### [求める作業 1]
抜粋本文が『エイズ研究の歴史』という本について述べている特徴を、すべて箇条書きで挙げよ。
### [求める作業 2]
抜粋本文について、次の問いにそれぞれ短く答えよ。
(a) この文章の日付は何年何月何日か。
(b) 今朝発表があったのは何の賞か。
(c) 今回の賞はどの分野の研究者に贈られたか。
### [求める作業 3]
ノーベル医学生理学賞と『エイズ研究の歴史』を扱う抜粋本文を、最後の文のあとから書き継げ。

### [抜粋本文]

------------------------------

2008年10月 7日

ドンピシャ(?)な本

今朝、ノーベル医学生理学賞の発表がありました。

えっ、出版社ならノーベル文学賞に注目でしょ、なんでまた医学生理学賞なのよ? と言われそうですが......



まずは、既に迅速に情報をアップしてくれている、あたしの勤務先のサイトをご覧ください。

今回の受賞はHIVの研究者に対して贈られています。HIV、つまり誤解を恐れずにわかりやすく言ってしまえばエイズですよね。

で、上記のサイトでも紹介しているようにあるんですよね、ちょうどよい本が! 『エイズ研究の歴史』、文庫クセジュの一冊で、なんと1000円札でおつりがくるお値段です。

たぶんHIVにしろ、エイズにしろ、それをわかりやすく解説した本というのは、日本でもたくさん出ているんだろうと思います。でも、今回受賞した方々の研究の歴史、そして新聞紙面にも書いてありましたが、研究過程における論争についても、実に詳しく書かれているのが、このクセジュです。

------------------------------

### [提供記録]
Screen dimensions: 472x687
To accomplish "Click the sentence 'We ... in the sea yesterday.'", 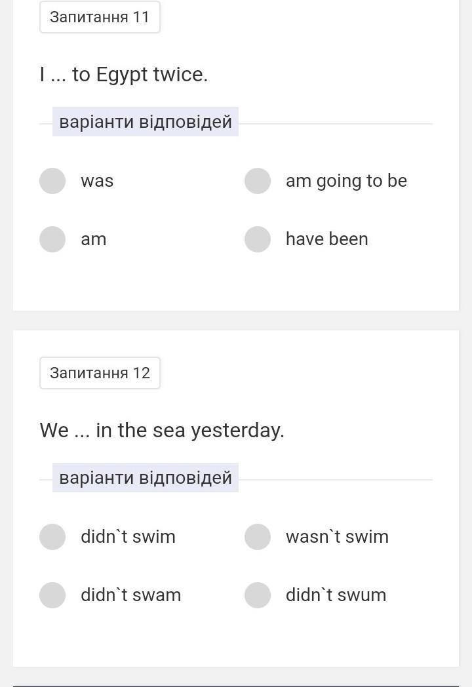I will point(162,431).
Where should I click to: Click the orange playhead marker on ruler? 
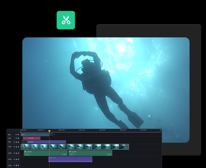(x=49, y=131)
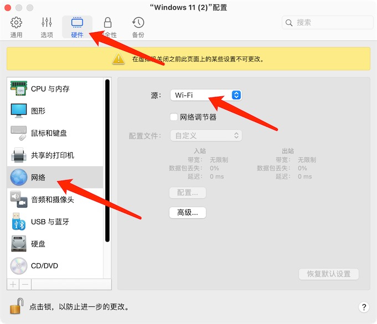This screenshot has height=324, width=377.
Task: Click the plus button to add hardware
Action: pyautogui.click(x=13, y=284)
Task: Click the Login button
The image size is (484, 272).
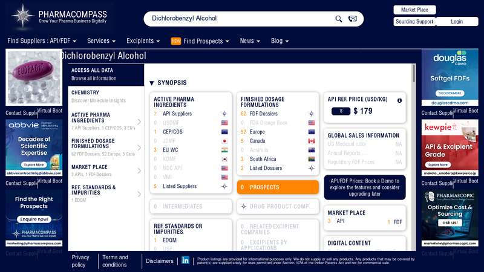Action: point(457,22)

------------------------------

### [記述解答 1]
・文庫クセジュの一冊である。
・1000円札でおつりがくる値段である。
・筆者の勤務先のサイトでも紹介されている。
・今回受賞した人々の研究の歴史が詳しく書かれている。
・研究過程における論争についても詳しく書かれている。

### [記述解答 2]
(a) 2008年10月7日である。
(b) ノーベル医学生理学賞である。
(c) HIVの研究者に贈られた。

### [記述解答 3]
言われてみれば書名からもわかるとおり、「エイズとは何か」とか「HIVウィルスとは?」のような本ではなく、まさしくエイズ研究史の本なんです。ある意味、実に政治的な、きな臭いところにまで書き及んでいる本なわけです。

簡単に目次から内容を紹介しますと、第一章「疾患の確認におけるウイルスの起源」、第二章「研究の第一歩(1982年)」、第三章「新しいウイルスの発見(1983年)」、第四章「エイズの原因の確認(1984年)」、第五章「ロバート・ギャロの研究をめぐる論戦」、第六章「既知と未知の論争」、第七章「研究予算と研究方法」、第八章「研究の進歩と限界」で、その後に補遺がついています。

欧米におけるエイズ研究、HIV研究の歴史を、これほどコンパクトにまとめた本は、たぶん国内ではないのではないでしょうか?